# Task prompt
Transcribe the passage of the excerpt on quercetin and kaempferol levels in M. malabathricum L. flowers from "Quercetin and kaempferol levels" to "set at 10°C.", word for word.

# Excerpt
● ● ●

M. malabathricum L. flowers were dried at room temperature, then mashed. The simplicia obtained was then extracted using the maceration method with 96% ethanol and dried with a dirotary evaporator, followed by freeze-drying.

Quercetin and kaempferol levels were measured by HPLC, using a column with Hypersil Gold specifications (50 mm × 2.1 mm × 1.9 μm). The HPLC Equipment used was ACCELLA artificial type 1250 (Thermo Scientific) consisting of a vacuum degasser, quartenary pump, thermostatically controlled autosampler and a personal computer using the program x-calibur 2.1. Mobile phase A consisted of 0.1% formic acid in aquabidest, while phase B consisted of 0.1% formic acid in Acetonitrile. A linear gradient at a rate of 300 mL/min with mobile-phase settings was used as follows: a) 0-0.6 min 15% B, (b) 2-3.5 min 100% B, (c) 4.5 min 15% B. The injection volume in the LC was 2μL. The column was controlled at 30°C and autosampler compartment was set at 10°C.

Prior to analysis, each calibration standard was infused directly at a rate of 5 mL/min. The MS/MS Triple Q (quadrupole) mass spectrometer TSQ QUANTUM ACCESS MAX from Thermo Finnigan with an electrospray ionization (ESI) source was controlled by the software TSQ Tune operated in negative mode. Calibration standards 285 kaempferol with precursor ion m/z obtained ion transitions of 239, 229, and 255 m/z, while standardization with quercetin 301 precursor ion m/z obtained ion transitions of 179, 245, and 272 m/z.

Selected reaction monitoring (SRM) was performed using the following settings: 301>179 m/z for quercetin and 285>229 m/z for kaempferol. ESI ionization conditions are as follows: spray voltage 3 kV; evaporation temperature of 270°C; capillary temperature, 300°C; a sheath gas nitrogen pressure of 40 psi; and an Aux gas pressure of 10 psi with argon gas. Chromatogram standards and samples were measured using LC-Quan software; results were then transferred to Excel software.

The chromatogram of each sample can be seen in Figures 2-6. The chromatograms show the average concentration of each sample (Table 1). Table 1 shows that the highest levels of quercetin and kaempferol are in phase M, while the lowest levels of quercetin and kaempferol are found in K2.

Quercetin and kaempferol are compounds that act as antioxidants and also as anticancer compounds. The concentrations of quercetin and kaempferol affect its activity. Each phase of M. malabathricum L. flowering is characterized by different levels of quercetin and kaempferol. The results of the research show that the highest levels of quercetin and kaempferol are found in blooming flowers. This is in contrast with research by Janna et al. in 200617 showing that levels of anthocyanins in M. malabathricum L. flowers are the highest in flower buds about to bloom and all petals. The research results on rose flower xhybrida conducted by Schmitzer et al.18 showed that the highest levels of quercetin are found in flower buds.

● ● ●

# Information provided
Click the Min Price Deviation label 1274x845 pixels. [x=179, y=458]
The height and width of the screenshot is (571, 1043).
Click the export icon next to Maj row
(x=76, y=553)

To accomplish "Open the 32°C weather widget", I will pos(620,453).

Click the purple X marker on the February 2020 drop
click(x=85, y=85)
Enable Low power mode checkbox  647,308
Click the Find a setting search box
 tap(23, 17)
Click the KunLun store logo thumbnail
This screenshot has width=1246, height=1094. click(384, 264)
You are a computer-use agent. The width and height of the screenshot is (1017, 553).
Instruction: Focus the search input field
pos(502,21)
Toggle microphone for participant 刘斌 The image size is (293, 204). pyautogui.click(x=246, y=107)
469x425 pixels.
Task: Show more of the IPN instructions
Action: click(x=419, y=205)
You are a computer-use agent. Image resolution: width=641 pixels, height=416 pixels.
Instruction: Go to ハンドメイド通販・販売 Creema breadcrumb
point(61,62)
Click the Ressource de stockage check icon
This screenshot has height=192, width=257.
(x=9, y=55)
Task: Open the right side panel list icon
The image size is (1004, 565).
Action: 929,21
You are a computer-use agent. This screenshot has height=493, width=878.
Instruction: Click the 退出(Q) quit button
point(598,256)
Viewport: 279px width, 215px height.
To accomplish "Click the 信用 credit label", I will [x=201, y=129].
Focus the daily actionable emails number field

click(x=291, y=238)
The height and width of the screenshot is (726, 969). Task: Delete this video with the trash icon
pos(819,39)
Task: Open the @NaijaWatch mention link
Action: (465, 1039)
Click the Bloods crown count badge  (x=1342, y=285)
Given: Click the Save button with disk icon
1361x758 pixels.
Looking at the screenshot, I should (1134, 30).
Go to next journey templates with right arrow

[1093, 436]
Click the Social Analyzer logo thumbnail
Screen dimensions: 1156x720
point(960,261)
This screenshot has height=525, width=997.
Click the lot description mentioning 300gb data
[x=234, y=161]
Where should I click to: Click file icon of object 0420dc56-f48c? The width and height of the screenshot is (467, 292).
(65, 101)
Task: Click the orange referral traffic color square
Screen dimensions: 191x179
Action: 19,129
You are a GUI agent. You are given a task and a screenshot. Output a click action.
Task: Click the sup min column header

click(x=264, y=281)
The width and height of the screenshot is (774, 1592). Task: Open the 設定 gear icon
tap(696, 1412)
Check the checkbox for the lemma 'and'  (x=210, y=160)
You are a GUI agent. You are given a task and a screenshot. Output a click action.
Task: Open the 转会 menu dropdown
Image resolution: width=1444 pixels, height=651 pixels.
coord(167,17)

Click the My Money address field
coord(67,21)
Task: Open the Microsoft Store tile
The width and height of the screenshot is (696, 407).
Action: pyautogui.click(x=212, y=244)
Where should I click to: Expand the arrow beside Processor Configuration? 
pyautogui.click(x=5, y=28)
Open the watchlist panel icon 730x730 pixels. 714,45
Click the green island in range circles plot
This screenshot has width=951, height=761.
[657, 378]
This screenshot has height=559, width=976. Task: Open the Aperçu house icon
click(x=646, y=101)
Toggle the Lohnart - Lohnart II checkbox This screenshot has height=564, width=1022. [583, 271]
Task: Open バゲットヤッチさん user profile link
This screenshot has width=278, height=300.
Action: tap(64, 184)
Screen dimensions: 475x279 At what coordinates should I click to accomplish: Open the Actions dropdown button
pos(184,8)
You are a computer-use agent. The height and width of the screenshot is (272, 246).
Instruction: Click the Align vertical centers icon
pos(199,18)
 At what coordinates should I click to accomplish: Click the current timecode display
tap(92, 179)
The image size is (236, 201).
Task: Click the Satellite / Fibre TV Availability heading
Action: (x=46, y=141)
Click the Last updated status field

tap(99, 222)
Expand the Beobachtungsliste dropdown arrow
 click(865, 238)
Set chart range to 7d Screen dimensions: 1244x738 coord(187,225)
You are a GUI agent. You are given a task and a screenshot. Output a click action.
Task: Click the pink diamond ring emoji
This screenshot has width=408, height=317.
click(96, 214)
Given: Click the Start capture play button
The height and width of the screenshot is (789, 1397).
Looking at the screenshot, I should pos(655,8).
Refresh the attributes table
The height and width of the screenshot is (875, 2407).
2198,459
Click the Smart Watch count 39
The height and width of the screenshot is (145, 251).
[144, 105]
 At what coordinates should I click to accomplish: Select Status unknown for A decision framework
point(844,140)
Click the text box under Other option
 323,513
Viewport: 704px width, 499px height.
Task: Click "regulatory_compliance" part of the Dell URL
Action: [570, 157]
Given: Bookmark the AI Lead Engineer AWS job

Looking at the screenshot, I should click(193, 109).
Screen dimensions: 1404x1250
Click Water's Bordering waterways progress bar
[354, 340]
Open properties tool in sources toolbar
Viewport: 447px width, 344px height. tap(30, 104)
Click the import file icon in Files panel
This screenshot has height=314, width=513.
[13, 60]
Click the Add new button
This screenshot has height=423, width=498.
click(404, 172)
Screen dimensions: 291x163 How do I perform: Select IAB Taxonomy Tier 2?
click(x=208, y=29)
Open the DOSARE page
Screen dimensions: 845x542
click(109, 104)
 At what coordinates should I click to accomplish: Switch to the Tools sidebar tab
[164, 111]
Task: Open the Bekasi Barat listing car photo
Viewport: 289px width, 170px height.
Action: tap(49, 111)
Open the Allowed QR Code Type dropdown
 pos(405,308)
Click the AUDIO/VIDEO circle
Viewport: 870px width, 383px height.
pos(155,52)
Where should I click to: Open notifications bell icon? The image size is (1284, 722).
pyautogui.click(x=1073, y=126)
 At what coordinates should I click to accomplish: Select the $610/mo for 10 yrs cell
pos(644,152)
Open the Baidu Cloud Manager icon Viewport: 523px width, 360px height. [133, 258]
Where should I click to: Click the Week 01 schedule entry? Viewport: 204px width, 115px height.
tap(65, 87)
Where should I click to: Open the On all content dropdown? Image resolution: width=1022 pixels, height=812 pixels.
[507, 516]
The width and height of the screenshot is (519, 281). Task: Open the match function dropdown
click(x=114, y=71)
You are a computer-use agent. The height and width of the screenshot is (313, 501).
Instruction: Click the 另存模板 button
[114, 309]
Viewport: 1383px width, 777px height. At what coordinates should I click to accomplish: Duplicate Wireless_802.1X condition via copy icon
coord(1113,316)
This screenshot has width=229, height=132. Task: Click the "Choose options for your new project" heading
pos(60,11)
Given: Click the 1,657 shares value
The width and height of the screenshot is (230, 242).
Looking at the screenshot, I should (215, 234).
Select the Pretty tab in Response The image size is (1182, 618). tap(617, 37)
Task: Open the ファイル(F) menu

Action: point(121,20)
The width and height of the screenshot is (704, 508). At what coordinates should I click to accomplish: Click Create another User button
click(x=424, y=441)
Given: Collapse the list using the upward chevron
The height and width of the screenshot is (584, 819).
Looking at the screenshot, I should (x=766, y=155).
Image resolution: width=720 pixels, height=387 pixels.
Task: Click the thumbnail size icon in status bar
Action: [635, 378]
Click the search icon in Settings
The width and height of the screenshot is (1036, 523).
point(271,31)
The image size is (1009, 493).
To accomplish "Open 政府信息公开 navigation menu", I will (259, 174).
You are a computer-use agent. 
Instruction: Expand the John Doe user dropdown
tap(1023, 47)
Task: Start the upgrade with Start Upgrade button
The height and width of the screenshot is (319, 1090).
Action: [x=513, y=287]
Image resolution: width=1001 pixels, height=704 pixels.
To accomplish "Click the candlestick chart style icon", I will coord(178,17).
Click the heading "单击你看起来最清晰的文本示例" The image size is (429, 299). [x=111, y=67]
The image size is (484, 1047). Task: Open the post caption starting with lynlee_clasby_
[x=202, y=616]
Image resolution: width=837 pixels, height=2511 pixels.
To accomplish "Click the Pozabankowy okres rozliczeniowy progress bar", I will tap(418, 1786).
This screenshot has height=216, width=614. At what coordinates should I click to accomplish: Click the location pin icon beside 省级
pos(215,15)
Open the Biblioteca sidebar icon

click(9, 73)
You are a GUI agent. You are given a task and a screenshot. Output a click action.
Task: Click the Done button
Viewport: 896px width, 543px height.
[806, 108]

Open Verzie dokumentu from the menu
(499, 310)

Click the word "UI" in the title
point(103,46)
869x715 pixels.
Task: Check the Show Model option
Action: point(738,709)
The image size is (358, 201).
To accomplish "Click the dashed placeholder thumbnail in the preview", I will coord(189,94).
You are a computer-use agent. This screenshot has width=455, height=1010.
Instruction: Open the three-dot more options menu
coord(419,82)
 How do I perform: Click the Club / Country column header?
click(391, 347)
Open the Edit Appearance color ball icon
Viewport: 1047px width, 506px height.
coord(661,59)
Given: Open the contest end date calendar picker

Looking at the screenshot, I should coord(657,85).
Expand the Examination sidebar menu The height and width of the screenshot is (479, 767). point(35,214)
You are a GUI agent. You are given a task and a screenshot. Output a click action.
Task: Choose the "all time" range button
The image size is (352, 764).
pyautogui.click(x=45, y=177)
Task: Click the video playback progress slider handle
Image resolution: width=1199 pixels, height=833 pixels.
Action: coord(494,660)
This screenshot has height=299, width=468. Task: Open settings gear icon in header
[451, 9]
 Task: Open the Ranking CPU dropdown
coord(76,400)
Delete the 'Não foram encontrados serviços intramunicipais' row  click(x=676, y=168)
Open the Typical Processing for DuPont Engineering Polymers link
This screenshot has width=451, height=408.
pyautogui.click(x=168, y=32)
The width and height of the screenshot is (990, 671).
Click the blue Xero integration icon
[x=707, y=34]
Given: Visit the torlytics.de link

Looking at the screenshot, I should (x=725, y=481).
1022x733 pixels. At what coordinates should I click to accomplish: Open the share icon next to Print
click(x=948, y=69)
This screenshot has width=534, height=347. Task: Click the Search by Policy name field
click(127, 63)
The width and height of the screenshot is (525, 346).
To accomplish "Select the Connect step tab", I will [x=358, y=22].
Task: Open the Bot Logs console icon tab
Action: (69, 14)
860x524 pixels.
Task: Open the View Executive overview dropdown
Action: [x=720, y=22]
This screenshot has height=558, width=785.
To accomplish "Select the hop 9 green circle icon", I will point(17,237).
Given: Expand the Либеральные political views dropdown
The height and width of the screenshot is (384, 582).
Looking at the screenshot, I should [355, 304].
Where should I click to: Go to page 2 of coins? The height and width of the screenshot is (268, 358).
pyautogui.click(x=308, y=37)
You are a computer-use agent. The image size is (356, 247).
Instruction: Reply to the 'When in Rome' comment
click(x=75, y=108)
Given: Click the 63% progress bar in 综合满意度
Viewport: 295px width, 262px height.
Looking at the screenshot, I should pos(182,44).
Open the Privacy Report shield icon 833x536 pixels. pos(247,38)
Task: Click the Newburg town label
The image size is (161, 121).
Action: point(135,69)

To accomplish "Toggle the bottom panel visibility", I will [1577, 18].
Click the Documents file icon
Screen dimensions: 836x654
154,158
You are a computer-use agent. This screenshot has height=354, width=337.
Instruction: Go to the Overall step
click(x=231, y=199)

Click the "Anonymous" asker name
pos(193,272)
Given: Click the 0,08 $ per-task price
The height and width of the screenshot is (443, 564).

● ● ●

# Exercise result
Quercetin and kaempferol levels were measured by HPLC, using a column with Hypersil Gold specifications (50 mm × 2.1 mm × 1.9 μm). The HPLC Equipment used was ACCELLA artificial type 1250 (Thermo Scientific) consisting of a vacuum degasser, quartenary pump, thermostatically controlled autosampler and a personal computer using the program x-calibur 2.1. Mobile phase A consisted of 0.1% formic acid in aquabidest, while phase B consisted of 0.1% formic acid in Acetonitrile. A linear gradient at a rate of 300 mL/min with mobile-phase settings was used as follows: a) 0-0.6 min 15% B, (b) 2-3.5 min 100% B, (c) 4.5 min 15% B. The injection volume in the LC was 2μL. The column was controlled at 30°C and autosampler compartment was set at 10°C.